Wed Jul 8 00:37:26 PDT 2009

>We are trying to use OpenMPI 1.3.2 with rdma_cm support on an Infiniband fabric
>using OFED 1.4.1.  When the MPI jobs get large enough, the event response to
>rdma_resolve_route becomes RDMA_CM_EVENT_ROUTE_ERROR with a status of
>ETIMEDOUT.

Yep - you pretty much need to connect out of band with all large MPI jobs using
made up path data, or enable some sort of PR caching.

>It seems pretty clear that the SA path record requests are being synchronized
>and bunching together, and in the end exhausting the resources of the subnet
>manager node so only the first N are actually received.

In our testing, we discovered that the SA almost never dropped any queries.  The
problem was that the backlog grew so huge, that all requests had timed out
before they could be acted on.  There's probably something that could be done
here to avoid storing received MADs for extended periods of time.

>The sequence seems to be:
>
>call librdmacm-1.0.8/src/cma.c's rdma_resolve_route
>
>which translates directly into a kernel call into infiniband/core/cma.c's
>rdma_resolve_route
>
>with an IB fabric becomes a call into cma_resolve_ib_route
>
>which leads to a call to cma_query_ib_route
>
>which gets to calling infiniband/core/sa_query.c's ib_sa_path_rec_get with the
>callback pointing to cma_query_handler
>
>When cma_query_handler gets a callaback with a bad status, it sets the returned
>event to RDMA_CM_EVENT_ROUTE_ERROR
>
>Nowhere in there do I see any retry attempts.  If the SA path record query
>packet, or it's response packet, gets lost, then the timeout eventually happens
>and we see RDMA_CM_EVENT_ROUTE_ERROR with a status of ETIMEDOUT.
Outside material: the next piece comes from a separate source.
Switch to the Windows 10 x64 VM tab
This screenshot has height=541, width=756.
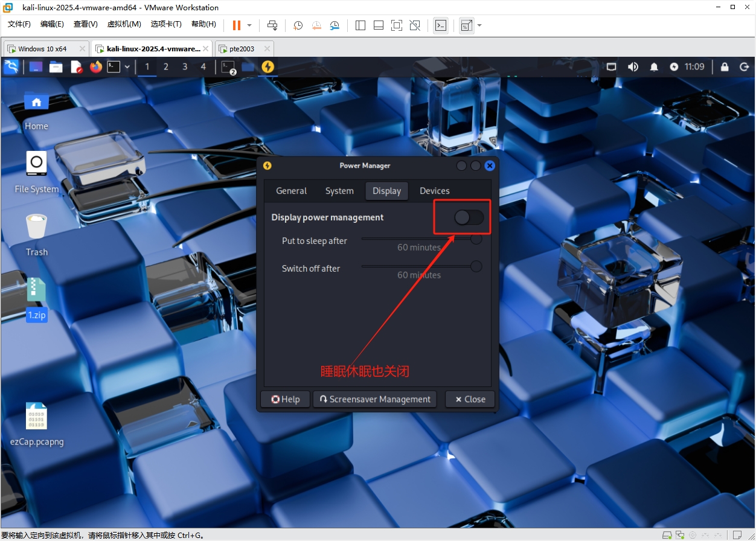pos(42,49)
The kernel sa_query module does not issue retries.  All retries are the
responsibility of the caller.  This gives greater flexibility to how timeouts
are handled, but has the drawback that all 'retries' are really new
transactions.

>First question: Did I miss a retry buried somewhere in all of that?

I don't believe so.

>Second question: How does somebody come up with a timeout value that makes
>sense?  Assuming retries are the responsibility of the rdma_resolve_route
>caller, you would like to have a value that is long enough to avoid false
>timeouts when a response is eventually going to make it, but not any longer.
>This value seems like it would be dependent on the fabric and the capabilities
>of the node running the subnet manager, and should be a fabric-specific
>parameter instead of something chosen at random by each caller of
>rdma_resolve_route.

The timeout is also dependent on the load hitting the SA.  I don't know that a
fabric-specific parameter can work.

- Sean